The one-year study funded by the U.S. Army and the Joint IED Defeat Organization (JIEDDO) was aimed at comparing the effectiveness of various military and football helmet pads.
The particular research facility used was chosen via a review committee. The committee concluded that the LLNL research lab had the best set of skills, and their previous experience working on blast-induced TBI would prove valuable.

A Queens doctor specified that five different types of pad systems were studied. Those currently and previously used by the Army, two used in NFL helmets, and one used in other protective sports equipment were examined.

The two Army systems consist of bilayer (hard-soft) foam pads within a water-resistant airtight wrapper. One of the NFL systems consists of a thin foam pad and a hollow air-filled cylinder that buckles under load, and the other is a bilayer foam pad surrounded by a covering with air-relief channels that connect to adjacent pads in the helmet. The fifth pad consists of uniformly dense foam.

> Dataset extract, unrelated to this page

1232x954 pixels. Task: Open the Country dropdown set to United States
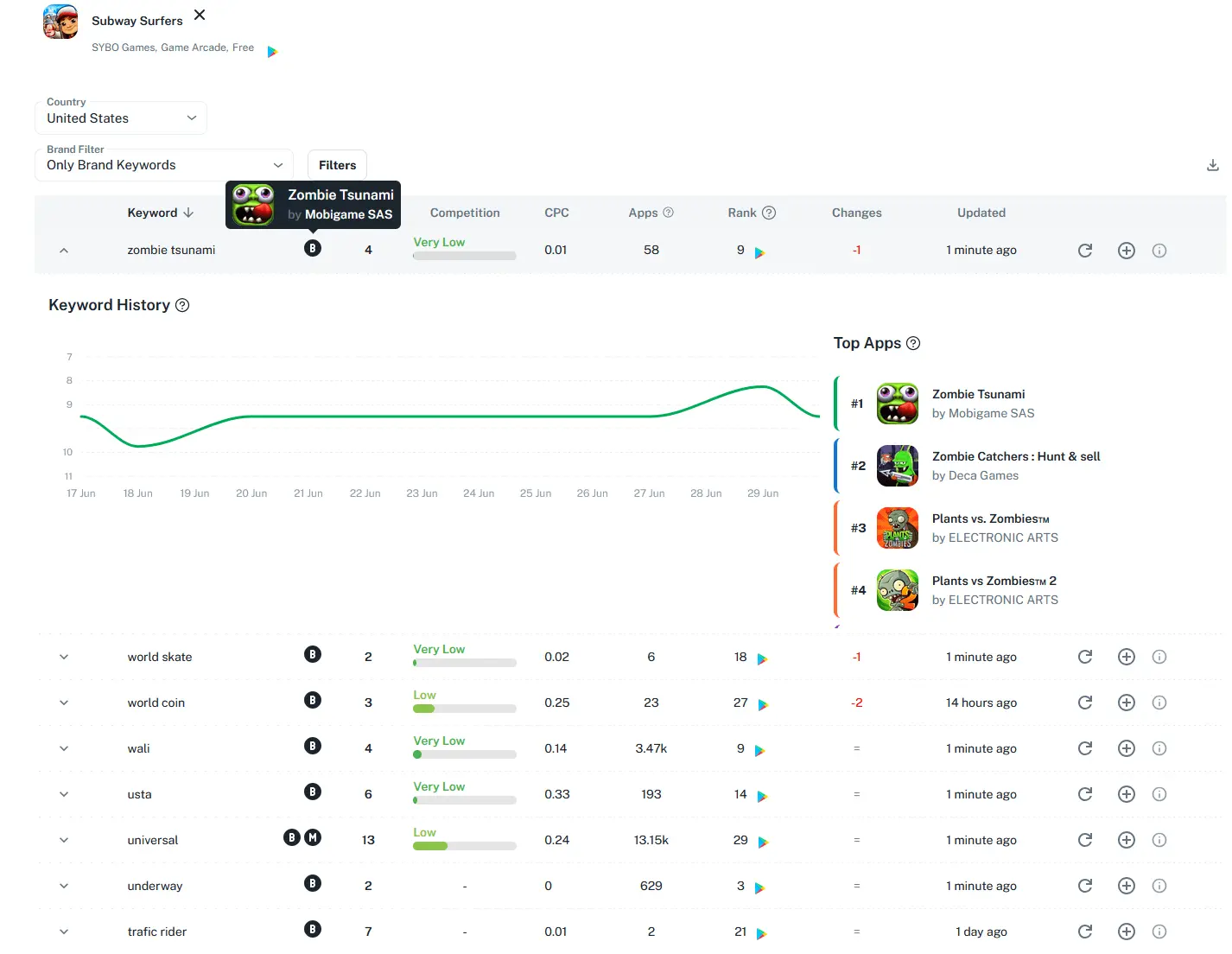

A combination of experiments and computational simulations were used to study the response of the various protective systems when pitted against battlefield-relevant impacts. The information gathered helped researchers gain an understanding of how each of the helmet pads provide protection against impact.

A researcher who read the report relates in simple terms what the scientific findings were. “For each of the pads, experiments were conducted so the research team could characterize the properties of each of the components within the helmet system. They also observed the response of the complete pad system. The tests were given in a range of impact velocities to ensure accurate answers.

After the testing in Nassau, computational simulations examined how those various parameters affect the system’s general response to impacts. The materials of the foam, pad thickness, pad area, trapped air, etc. were some of the parameters tested.

Drop tests with the actual materials were done to confirm the results of the simulations.
As a result of the teams exhaustive testing and simulation, they were able to recommend the use of a larger size helmet and thicker foam to reduce TBIs in the field.